The government has brought out the first draft of the national intellectual property rights (IPR) policy, proposing a slew of new initiatives...
The government has brought out the first draft of the national intellectual property rights (IPR) policy, proposing a slew of new initiatives including review of existing IPR laws, setting up of special IPR courts at the district level and a separate law to give protection to ‘jugaad’ (or utility patents). The draft proposes to make IPR a compulsory subject in institutions and integrate IPR with government initiatives such as ‘Make in India’ and ‘Digital India’.
The commerce ministry, which released the draft on Tuesday, said all stakeholders can send comments and suggestions to email@example.com on or before January 30, 2015. “The document (report) will be updated and further modified by the IPR thinktank on the basis of comments received from stakeholders,” an official statement said.

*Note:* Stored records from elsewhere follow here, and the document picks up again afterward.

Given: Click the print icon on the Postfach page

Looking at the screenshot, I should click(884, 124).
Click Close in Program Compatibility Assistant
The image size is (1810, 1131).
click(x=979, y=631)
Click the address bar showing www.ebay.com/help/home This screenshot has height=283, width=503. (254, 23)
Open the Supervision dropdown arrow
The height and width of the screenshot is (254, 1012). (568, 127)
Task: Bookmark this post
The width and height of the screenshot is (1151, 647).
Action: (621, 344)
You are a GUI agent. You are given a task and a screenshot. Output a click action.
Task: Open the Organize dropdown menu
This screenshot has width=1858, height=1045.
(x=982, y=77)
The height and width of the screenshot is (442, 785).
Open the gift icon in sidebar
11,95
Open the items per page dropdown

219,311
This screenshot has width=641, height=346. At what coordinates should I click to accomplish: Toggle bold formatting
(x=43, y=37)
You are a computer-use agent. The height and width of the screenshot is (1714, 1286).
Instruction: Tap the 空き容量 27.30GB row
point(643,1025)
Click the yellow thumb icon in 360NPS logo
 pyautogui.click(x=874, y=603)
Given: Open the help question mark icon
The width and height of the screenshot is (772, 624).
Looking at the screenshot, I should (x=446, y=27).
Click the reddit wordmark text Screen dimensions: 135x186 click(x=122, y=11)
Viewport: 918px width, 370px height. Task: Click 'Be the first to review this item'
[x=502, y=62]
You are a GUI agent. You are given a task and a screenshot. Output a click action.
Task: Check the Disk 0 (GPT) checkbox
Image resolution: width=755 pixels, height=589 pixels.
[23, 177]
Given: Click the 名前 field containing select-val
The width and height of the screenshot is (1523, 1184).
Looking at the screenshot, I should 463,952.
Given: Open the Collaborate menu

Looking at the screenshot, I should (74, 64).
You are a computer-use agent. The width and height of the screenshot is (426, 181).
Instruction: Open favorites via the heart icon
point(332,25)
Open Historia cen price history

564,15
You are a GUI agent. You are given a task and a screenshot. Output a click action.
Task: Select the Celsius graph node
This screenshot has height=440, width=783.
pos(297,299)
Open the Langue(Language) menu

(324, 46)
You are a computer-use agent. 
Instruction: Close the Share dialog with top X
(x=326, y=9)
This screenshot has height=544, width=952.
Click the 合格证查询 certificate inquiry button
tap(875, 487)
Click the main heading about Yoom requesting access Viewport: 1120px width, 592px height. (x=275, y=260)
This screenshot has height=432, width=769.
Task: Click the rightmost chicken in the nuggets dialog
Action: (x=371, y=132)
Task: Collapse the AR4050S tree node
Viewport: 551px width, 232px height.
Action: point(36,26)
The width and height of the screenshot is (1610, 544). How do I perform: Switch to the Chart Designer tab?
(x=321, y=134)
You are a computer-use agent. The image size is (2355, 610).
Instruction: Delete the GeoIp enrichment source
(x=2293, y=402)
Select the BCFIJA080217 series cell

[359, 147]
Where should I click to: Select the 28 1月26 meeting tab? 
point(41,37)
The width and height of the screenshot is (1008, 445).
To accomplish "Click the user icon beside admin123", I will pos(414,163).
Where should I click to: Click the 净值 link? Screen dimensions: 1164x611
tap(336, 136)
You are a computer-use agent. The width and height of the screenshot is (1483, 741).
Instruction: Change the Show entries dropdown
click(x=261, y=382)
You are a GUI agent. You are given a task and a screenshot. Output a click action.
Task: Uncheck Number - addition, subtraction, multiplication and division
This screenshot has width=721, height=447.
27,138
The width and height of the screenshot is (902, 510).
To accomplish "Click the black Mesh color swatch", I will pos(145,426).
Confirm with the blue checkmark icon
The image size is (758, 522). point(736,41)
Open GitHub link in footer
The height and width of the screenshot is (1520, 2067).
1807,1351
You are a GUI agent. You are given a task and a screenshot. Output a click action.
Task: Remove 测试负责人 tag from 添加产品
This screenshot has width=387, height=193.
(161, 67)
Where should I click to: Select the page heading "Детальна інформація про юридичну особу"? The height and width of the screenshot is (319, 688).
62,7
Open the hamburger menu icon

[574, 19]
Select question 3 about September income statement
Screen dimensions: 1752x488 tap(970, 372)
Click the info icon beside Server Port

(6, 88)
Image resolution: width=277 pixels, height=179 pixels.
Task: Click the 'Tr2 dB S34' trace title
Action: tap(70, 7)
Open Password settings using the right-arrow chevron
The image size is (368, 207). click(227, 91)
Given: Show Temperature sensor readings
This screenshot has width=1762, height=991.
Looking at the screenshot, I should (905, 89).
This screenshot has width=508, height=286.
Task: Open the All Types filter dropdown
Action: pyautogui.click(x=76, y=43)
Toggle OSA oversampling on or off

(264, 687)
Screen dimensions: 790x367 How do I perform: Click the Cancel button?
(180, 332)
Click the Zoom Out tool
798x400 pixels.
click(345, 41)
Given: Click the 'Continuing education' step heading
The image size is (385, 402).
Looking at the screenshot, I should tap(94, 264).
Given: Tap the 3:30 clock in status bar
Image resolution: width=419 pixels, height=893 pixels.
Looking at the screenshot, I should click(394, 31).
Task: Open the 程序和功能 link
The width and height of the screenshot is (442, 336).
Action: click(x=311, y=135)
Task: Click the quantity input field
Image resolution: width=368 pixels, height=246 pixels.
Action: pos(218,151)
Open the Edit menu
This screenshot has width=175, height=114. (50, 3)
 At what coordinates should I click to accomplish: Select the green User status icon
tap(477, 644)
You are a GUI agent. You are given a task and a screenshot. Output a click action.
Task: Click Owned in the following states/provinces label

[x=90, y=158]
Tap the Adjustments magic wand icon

Among measures that the draft has suggested for implementation include an IP promotion and development council, which will will open IP promotion and development units in all states, smart cities, innovation and industrial clusters to provide single window services to entrepreneurs, startups and manufacturing units for IP awareness, protection and utilisation. The draft proposes expansion of IP support to MSMEs through new or existing IP facilitation centers. “Links will be forged between IPPDU/facilitation centres with IP offices, innovation and research universities, industry associations and financing institutions in order to realise ‘mind to market’ concept. Technology acquisition and development fund under the manufacturing policy will be utilized for licensing or procuring patented technologies,” it added.
On ‘jugaad’ or utility patents, the draft said India has many inventions that may not satisfy the criteria of patentability but are novel, utilitarian and inventive in their own spheres. Such petty patents or `utility models’ is a form of IP which has been successfully applied in many countries but is not available in India, it said, adding that “to reap the full benefits of such inventions the need exists for a new law on utility models.”
While countries such as the US have been pressing New Delhi to bolster IPR in the pharmaceutical sector and steps to avoid unfair commercial use of R&D data made available by their companies to Indian regulators, India is keen to ensure the support of developed countries for its “Make in India” campaign and therefore has started a review of its IPR policy to give confidence to foreign investors.
However, India has not stated whether the IPR policy review will entail a rethink on the additional filter of satisfactory improvement in therapeutic efficacy for patents, over and above the TRIPS criteria of novelty and inventive step. In its April 30 Special 301 report (an annual review of the global state of IPR protection and enforcement), the US had classified India as a ‘priority watch list country’ after finding that India’s IPR protection and enforcement environment had “deteriorated”.
Of 62,613 patents granted from January 1, 2005-October 10, 2014 in 20 sectors, 51,532 went to foreign entities.